Some of these challenges can be navigated today by setting reasonable expectations. While manufacturers may face steep competition in recruiting skilled labor, there is still an available labor force. In fact, multinational staffing and recruitment company ManpowerGroup recently released a Total Workforce Index (TWI) that ranked Mexico’s workforce 9 in a list of 60 countries. This was a significant increase from the 2021 list, which ranked Mexico at 53rd. According to TWI, Mexico stands out in the pack due to its ability to support permanent recruitment.
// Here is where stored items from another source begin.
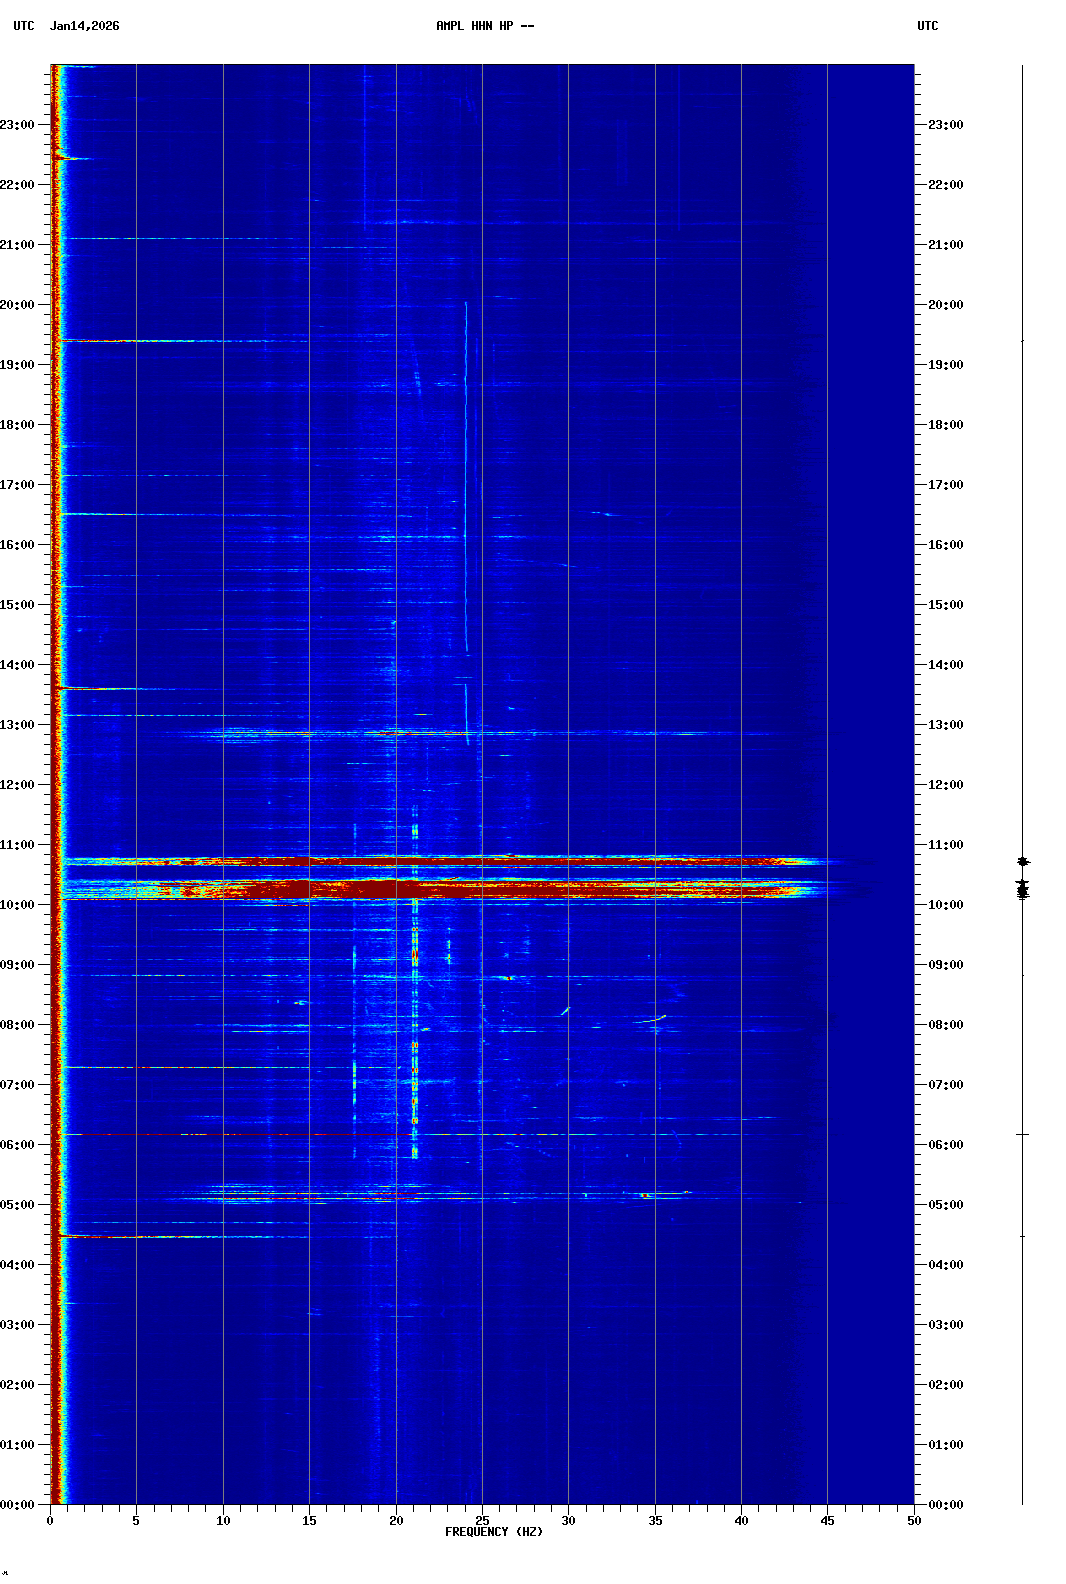The image size is (1066, 1584).
Task: Click the horizontal streak near 13:00 at 20 Hz
Action: point(396,733)
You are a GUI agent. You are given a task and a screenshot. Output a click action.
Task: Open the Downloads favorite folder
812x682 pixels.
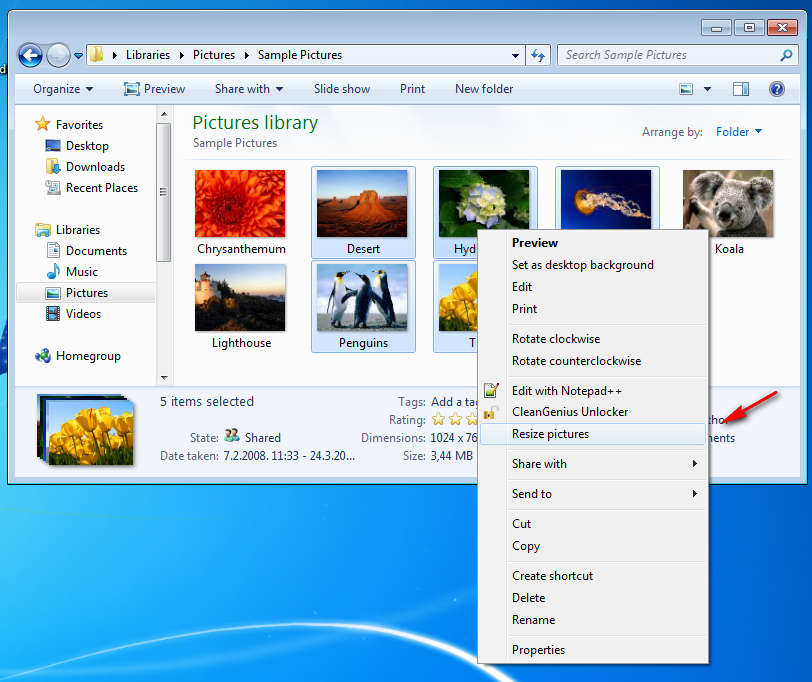[x=95, y=167]
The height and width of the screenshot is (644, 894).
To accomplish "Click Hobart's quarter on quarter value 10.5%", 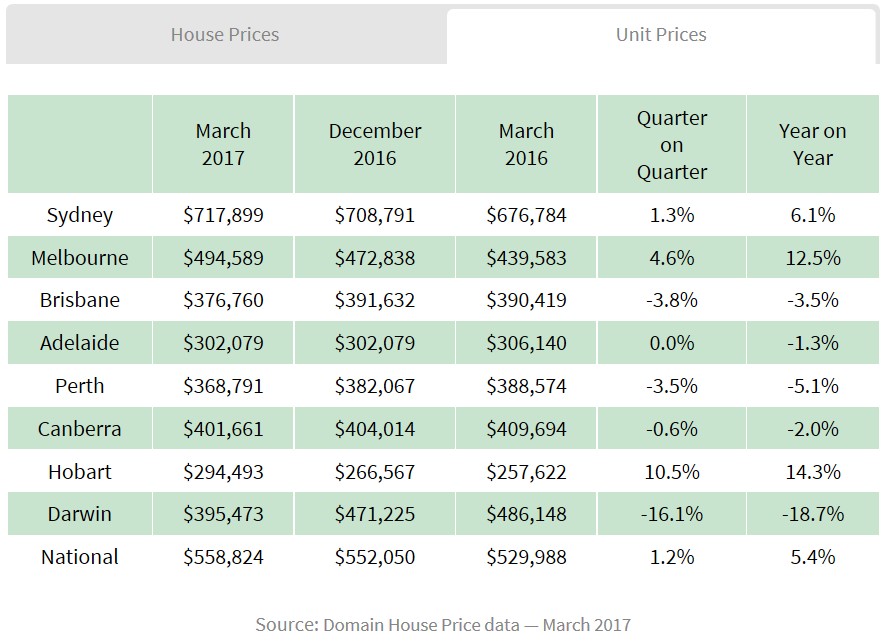I will click(x=671, y=471).
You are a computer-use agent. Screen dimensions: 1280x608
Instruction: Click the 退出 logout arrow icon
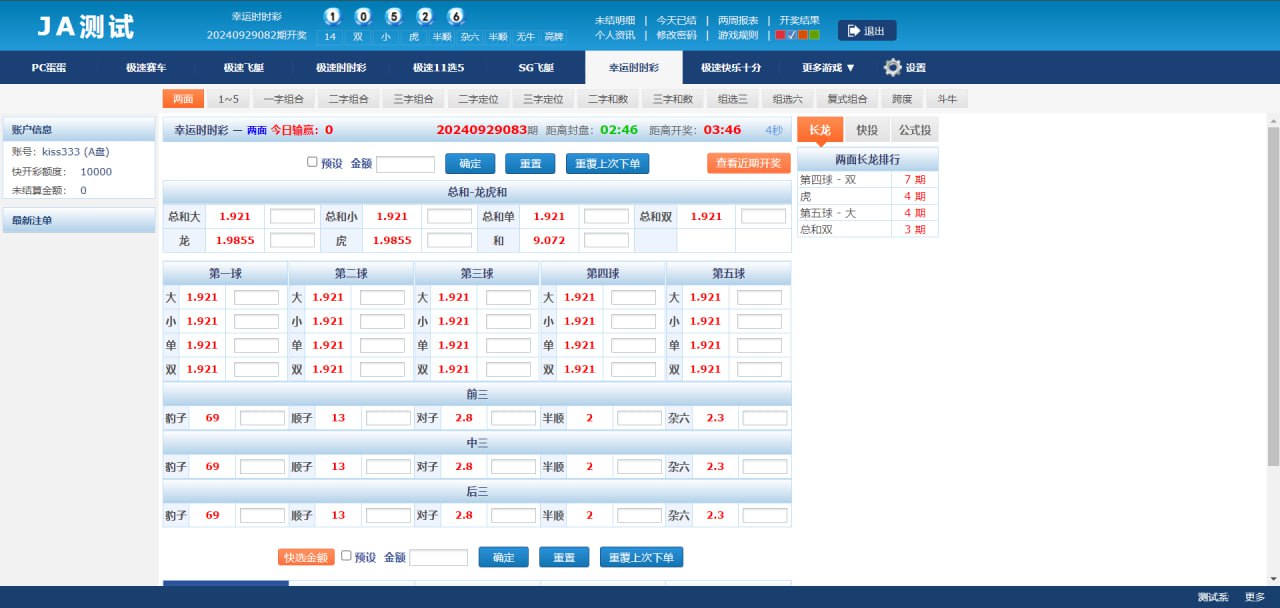click(853, 31)
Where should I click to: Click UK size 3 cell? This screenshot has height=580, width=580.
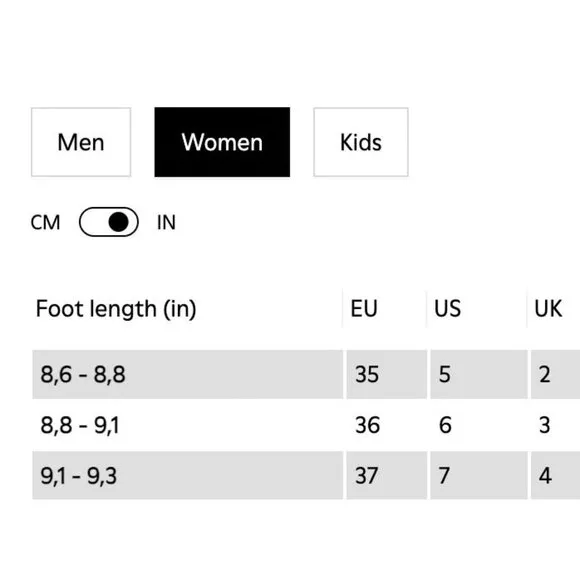click(x=555, y=425)
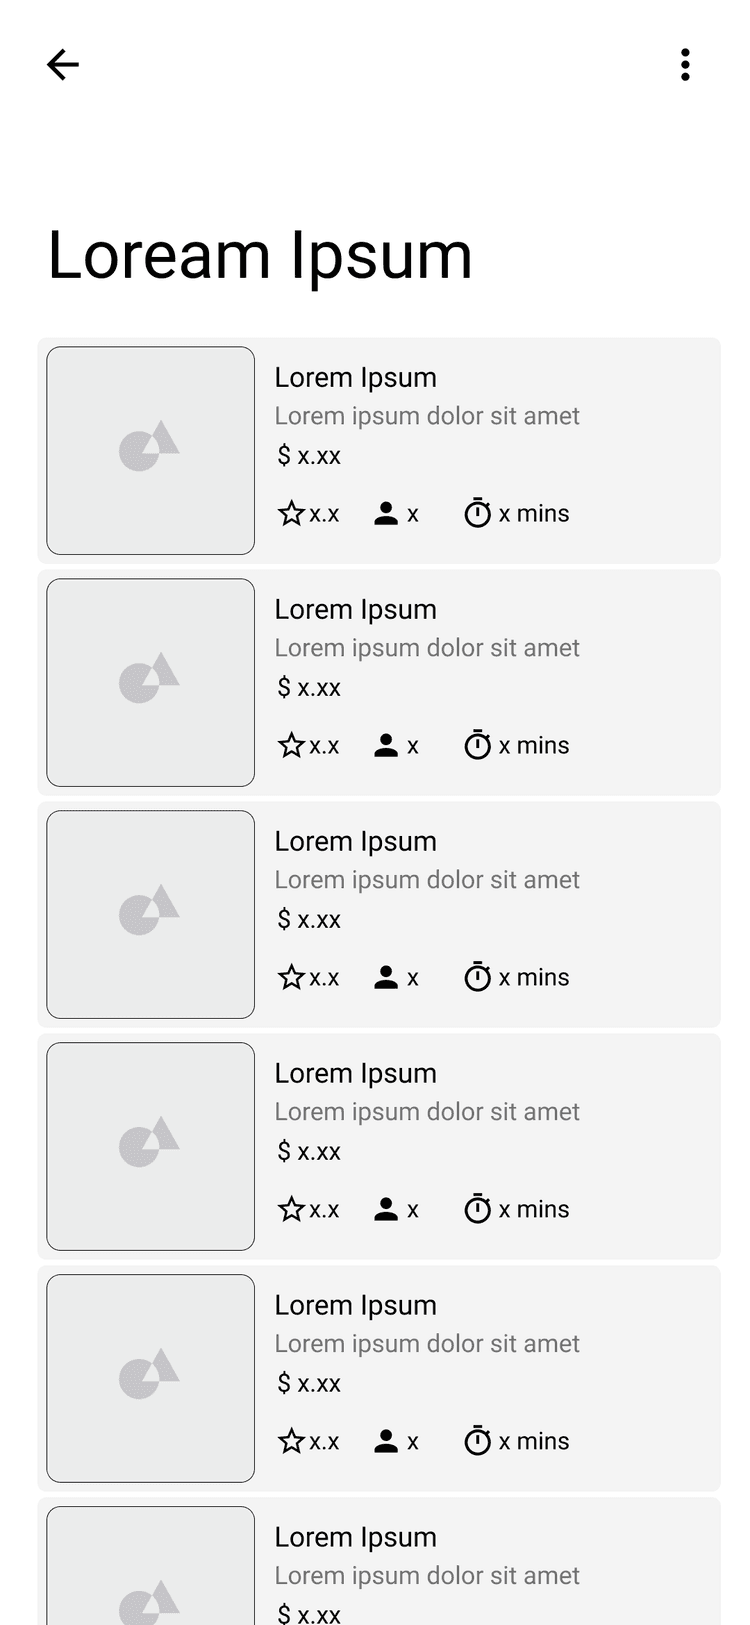This screenshot has width=750, height=1625.
Task: Open the first card's image thumbnail
Action: click(x=151, y=451)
Many organizations navigate this challenge by bringing in managers from the home office who can train new employees. Others partner with technical training institutions to develop a talent pipeline with their in-demand skill sets. Still, other manufacturers opt to locate in Manufacturing Communities that provide in-house training facilities or operate in less industrialized cities where turnover is lower than in places like Tijuana, Cuidad Juarez, and Monterrey. Such locations include cities like Saltillo, Coahuila, and Hermosillo, Sonora. 

2. Shallow Supply Chains 

The second bottleneck to nearshoring in Mexico is the time it will take to reproduce the dense supplier ecosystem that exists in China. Today's demand for nearshoring cannot divorce itself from the economies of scale that China has created in 35 years’ time across a broad range of industries. Manufacturing supply chains in China are broad and deep. Even as alternatives emerge in Mexico, manufacturing longevity gives China a significant competitive advantage over the U.S. and Mexico supply chains that are only being developed today.

Still, many companies find the alternatives to be worth the investment. In an interview with The Wall Street Journal, executives with automotive filter manufacturer Premium Guard explained their process for developing a new network of suppliers in Mexico. The limited availability of certain raw materials has made it difficult to compete with Chinese prices. Some components must still be sourced from Asia. Yet, executives have found the switch worth it because it provides a more resilient sourcing strategy.

While it will take time to strengthen this supply chain, this work is already underway. Freight and logistics companies, for example, are making changes to better support the flow of goods across the U.S.-Mexico border and coming into ports from suppliers in Asia. In the short term, manufacturers are turning to supply chain visibility solutions that make it easier to plan, track the flow of materials, and identify alternative suppliers as they emerge.

3. Limited Contract Manufacturing Capacity 

A third bottleneck to manufacturing in Mexico is the country’s lack of contract manufacturing capacity and competency. Manufacturers making the shift from China-based operations will find this particularly challenging, as contract manufacturing is the basis for most manufacturing there.

There are fully mature and highly efficient manufacturers in Mexico today, including those serving the automotive and appliance markets in America. However, it isn't easy to find contract manufacturers in Mexico with scalable capacity and state-of-the-art infrastructure and competencies. Most companies will find that manufacturing success in Mexico requires their own investment in manufacturing equipment, processes, and know-how. The scarcity of contract manufacturing in Mexico today may open new opportunities for investors, trading companies, and manufacturers worldwide.

That said, Mexico does offer its own unique alternative to contract manufacturing. Through the shelter service model, companies can offload much of the regulatory, HR, and administrative burden of operations and instead focus solely on manufacturing. While this may require a shift in how companies operate, it can provide significant quality control advantages.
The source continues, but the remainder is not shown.